→ **Activities**:
1. Answer these questions from the newspaper article on jealousy in dogs:
(a) Which three emotions does the opening paragraph say dogs are prone to?
(b) At which university does Dr Paul Morris work?
(c) What did psychologists until recently believe most animals lacked?
2. Continue the newspaper article on jealousy in dogs from its final sentence.

From The Sunday Times
December 7, 2008
Jealousy could be crippling your dog, but he’s too proud to say so
A DOG’S life might be even more difficult than anyone realised. Scientists have found that canines are prone to a raft of complex, unpleasant emotions such as jealousy, pride and envy.
They hate to see their owners offering affection to other creatures, especially other dogs, and seem to suffer particularly badly when their owners bring home new boyfriends or girlfriends, perhaps fearing they might be displaced.
“We are learning that dogs, horses, and perhaps many other species are far more emotionally complex than we ever realised,” said Dr Paul Morris, a psychologist at the University of Portsmouth who studies animal emotions. “They can suffer simple forms of many emotions we once thought only primates could experience.”
Until recently, psychologists believed most animals lacked the “sense of self” needed to experience so-called secondary emotions such as jealousy, embarrassment, empathy or guilt. These are more complex than feelings associated with instant reaction " such as anger, lust or joy.

→ **Given entries**:

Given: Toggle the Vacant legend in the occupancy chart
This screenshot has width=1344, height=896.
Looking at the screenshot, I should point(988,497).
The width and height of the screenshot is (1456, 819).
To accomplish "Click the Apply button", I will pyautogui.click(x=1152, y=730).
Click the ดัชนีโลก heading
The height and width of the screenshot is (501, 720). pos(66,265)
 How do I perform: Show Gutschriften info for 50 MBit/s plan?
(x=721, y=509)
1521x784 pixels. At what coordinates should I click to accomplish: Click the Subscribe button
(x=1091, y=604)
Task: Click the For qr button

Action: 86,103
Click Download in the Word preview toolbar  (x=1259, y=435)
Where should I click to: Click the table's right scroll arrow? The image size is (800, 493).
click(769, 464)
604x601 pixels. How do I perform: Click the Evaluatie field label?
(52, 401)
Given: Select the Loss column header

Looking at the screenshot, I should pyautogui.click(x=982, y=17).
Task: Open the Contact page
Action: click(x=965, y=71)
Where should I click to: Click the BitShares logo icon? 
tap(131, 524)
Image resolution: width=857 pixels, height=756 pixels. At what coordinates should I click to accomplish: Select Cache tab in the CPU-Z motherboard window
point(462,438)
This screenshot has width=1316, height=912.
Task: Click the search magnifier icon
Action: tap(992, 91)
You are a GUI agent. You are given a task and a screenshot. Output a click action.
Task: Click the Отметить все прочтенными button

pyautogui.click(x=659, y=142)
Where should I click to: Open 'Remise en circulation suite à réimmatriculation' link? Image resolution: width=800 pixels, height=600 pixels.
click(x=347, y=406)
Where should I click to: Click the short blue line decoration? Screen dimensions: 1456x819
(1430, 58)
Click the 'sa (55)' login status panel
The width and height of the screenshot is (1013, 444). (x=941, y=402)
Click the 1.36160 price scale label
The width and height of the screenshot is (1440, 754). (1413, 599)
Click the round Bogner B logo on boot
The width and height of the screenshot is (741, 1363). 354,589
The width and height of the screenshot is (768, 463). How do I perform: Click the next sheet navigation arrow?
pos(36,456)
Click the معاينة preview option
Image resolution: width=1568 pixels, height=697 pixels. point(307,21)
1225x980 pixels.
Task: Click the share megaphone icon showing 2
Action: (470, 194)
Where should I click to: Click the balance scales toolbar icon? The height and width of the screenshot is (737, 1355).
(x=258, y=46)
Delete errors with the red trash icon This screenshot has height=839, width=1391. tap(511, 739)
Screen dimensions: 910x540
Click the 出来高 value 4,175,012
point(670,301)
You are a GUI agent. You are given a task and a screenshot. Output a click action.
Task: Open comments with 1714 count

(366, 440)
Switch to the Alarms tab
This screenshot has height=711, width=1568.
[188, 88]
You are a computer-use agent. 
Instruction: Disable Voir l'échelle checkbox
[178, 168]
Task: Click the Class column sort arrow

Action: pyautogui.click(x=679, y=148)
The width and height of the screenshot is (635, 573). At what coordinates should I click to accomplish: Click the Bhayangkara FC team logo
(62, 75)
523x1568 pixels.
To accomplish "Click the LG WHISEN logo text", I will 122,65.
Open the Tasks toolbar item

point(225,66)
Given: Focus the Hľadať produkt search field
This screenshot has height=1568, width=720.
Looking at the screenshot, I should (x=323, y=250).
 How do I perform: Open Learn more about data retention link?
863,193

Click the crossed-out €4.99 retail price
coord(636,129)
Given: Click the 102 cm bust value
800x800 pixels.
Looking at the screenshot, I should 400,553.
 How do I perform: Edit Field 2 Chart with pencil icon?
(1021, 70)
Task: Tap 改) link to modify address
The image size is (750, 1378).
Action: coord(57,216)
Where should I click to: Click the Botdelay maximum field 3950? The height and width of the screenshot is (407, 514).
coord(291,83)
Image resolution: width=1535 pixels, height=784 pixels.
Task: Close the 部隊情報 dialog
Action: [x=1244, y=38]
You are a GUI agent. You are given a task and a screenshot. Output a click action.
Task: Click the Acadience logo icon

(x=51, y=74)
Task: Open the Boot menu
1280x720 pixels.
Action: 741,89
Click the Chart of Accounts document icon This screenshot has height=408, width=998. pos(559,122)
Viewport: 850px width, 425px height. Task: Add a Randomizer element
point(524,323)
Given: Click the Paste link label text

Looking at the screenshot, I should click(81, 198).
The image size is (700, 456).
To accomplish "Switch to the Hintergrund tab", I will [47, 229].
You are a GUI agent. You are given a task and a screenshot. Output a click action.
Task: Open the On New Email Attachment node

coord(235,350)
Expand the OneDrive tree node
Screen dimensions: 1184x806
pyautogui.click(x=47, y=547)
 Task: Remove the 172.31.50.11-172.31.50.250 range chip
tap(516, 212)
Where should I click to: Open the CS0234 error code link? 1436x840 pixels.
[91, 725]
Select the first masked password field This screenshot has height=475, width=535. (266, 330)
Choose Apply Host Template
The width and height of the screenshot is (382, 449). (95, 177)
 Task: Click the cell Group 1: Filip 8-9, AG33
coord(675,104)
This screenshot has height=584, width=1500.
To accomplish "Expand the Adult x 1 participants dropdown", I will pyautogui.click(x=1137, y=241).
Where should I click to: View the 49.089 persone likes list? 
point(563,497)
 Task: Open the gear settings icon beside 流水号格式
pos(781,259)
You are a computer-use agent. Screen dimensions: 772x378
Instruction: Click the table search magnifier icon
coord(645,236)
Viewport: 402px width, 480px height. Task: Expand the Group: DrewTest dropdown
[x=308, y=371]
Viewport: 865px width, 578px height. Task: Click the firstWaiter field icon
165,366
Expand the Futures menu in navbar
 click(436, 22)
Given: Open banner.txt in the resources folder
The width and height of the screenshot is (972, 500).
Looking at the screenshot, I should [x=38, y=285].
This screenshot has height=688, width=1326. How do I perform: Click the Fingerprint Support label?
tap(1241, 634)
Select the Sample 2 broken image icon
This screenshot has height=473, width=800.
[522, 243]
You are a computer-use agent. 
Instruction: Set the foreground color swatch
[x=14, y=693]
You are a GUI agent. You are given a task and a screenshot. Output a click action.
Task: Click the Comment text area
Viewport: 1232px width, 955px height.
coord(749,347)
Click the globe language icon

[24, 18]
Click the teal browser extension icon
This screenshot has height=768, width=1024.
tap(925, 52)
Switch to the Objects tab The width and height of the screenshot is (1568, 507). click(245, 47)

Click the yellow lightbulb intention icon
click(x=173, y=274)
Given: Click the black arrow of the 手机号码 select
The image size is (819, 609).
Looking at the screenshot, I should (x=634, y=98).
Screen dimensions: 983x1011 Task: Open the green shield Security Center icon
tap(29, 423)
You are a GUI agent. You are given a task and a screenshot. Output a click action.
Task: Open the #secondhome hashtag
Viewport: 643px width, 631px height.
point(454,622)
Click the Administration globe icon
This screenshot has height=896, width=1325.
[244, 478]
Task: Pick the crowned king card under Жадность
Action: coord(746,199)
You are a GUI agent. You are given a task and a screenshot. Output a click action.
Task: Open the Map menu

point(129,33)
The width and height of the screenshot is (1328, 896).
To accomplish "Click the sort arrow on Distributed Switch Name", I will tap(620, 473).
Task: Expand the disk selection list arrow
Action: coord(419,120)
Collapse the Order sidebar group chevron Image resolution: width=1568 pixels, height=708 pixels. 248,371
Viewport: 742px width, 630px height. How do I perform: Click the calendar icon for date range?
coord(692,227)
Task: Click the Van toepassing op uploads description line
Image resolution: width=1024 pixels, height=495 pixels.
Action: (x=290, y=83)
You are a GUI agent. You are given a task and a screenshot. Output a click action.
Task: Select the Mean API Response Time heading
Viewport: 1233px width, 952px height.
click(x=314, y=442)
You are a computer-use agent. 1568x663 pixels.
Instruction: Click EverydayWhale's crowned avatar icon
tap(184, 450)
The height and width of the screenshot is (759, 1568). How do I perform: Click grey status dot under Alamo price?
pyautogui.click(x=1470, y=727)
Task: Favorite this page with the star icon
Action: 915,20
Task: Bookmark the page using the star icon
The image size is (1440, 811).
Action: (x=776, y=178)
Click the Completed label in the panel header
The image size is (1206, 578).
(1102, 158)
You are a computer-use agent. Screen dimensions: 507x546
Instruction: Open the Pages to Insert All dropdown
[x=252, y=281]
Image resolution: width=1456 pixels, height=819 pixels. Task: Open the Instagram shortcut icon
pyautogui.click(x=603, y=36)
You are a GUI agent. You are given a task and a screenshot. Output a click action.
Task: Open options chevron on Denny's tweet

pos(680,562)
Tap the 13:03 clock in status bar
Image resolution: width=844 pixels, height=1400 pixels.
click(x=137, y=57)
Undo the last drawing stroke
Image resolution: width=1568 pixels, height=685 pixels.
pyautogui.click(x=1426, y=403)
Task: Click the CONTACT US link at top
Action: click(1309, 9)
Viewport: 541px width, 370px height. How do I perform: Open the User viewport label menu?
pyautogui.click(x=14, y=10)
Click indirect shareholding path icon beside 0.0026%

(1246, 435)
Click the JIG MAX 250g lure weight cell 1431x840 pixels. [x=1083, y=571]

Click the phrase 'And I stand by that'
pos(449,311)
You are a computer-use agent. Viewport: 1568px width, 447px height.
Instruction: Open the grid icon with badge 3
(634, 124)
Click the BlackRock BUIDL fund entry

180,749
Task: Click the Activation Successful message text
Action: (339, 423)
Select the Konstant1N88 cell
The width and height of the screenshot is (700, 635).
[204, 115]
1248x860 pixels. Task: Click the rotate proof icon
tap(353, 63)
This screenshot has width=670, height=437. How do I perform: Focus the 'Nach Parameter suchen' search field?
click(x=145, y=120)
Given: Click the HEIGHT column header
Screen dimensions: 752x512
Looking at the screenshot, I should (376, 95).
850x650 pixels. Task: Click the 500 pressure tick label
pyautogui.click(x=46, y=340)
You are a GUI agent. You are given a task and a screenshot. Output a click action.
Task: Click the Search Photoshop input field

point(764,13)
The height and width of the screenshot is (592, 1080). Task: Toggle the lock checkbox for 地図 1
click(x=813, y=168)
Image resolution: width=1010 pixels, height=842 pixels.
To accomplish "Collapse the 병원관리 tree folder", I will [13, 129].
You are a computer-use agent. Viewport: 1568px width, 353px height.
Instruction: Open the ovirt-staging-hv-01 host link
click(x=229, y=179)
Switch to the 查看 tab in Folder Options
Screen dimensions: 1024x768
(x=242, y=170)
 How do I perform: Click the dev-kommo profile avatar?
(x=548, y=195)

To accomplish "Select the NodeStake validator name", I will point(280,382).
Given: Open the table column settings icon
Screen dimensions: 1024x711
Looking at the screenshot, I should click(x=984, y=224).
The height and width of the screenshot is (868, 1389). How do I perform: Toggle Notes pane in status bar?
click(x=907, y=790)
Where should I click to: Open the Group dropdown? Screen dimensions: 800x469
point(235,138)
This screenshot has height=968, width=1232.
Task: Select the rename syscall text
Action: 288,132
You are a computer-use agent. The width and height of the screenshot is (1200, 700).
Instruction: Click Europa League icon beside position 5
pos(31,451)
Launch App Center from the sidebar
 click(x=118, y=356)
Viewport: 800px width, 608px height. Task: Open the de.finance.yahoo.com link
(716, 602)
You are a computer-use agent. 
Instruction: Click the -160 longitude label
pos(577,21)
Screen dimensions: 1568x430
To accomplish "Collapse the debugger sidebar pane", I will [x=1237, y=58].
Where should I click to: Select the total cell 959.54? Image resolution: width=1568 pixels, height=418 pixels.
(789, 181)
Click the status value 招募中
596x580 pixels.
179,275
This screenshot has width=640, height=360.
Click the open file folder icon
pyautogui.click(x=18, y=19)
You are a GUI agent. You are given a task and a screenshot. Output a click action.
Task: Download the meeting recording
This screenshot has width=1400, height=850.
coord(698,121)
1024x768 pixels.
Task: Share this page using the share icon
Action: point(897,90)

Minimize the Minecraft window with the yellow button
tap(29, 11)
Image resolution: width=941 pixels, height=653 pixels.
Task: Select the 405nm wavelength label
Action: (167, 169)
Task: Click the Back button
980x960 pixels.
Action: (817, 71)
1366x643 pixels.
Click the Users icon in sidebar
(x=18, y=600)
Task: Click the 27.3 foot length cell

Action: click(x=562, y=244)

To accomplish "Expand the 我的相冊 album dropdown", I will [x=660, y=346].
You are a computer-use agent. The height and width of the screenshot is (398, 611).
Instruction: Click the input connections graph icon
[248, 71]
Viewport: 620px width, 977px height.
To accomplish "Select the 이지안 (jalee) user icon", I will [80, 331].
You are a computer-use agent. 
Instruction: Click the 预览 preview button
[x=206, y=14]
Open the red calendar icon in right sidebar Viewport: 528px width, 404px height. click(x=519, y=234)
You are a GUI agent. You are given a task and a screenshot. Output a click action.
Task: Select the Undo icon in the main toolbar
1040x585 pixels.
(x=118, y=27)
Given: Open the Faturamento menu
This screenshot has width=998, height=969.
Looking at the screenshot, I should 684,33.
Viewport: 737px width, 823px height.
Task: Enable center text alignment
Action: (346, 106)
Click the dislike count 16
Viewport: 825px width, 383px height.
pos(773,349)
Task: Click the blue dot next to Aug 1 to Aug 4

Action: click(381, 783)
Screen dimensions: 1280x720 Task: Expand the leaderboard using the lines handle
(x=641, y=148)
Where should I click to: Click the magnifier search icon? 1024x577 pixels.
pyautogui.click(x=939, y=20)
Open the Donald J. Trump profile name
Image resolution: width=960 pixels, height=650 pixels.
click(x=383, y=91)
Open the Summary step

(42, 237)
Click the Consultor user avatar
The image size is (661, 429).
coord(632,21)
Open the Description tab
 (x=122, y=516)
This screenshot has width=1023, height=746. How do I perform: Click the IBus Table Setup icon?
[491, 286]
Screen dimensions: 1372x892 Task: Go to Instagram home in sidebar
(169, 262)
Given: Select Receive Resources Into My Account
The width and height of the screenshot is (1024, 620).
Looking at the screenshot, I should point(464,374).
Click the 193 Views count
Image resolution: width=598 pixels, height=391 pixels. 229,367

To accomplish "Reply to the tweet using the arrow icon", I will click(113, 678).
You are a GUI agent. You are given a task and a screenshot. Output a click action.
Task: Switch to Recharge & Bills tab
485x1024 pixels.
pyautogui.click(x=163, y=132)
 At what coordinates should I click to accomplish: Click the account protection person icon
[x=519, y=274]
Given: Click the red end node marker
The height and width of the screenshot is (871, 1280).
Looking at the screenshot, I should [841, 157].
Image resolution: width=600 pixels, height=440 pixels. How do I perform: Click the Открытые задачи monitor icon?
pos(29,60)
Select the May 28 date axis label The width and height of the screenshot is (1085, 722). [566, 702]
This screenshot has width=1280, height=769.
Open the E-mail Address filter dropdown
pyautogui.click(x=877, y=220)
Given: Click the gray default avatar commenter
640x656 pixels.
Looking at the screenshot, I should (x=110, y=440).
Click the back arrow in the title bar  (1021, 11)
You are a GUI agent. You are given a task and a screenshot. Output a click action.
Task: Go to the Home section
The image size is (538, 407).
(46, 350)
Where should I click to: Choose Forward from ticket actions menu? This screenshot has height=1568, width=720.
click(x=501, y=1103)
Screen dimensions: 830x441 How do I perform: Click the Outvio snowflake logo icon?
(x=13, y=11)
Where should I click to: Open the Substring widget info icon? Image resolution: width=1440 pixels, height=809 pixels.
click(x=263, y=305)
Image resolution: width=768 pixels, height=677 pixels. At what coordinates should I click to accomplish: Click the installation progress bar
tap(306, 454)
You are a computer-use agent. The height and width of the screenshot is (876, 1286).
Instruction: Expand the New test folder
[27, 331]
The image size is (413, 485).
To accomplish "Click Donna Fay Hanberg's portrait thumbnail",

→ **Answers by item**:
1.
(a) Jealousy, pride and envy.
(b) The University of Portsmouth.
(c) The "sense of self" needed to experience secondary emotions such as jealousy, embarrassment, empathy or guilt.

2.
The dog study is the latest into several species, including cows, horses, cats and sheep, which have shown that animals are far more self-aware than previously realised.
In the latest, Dr Friederike Range, of the University of Vienna’s neurobiology department, described how dogs feel intense jealously when they spot that they are unfairly treated compared with other dogs.
Range’s results, described at a recent conference, will be published tomorrow. “Dogs show a strong aversion to inequity,” she said.
Morris goes further. In research among dog owners, he found almost all of them reported jealous behaviour by their pets. The dog often tried to prise their owner away from a new lover in the early days of a relationship.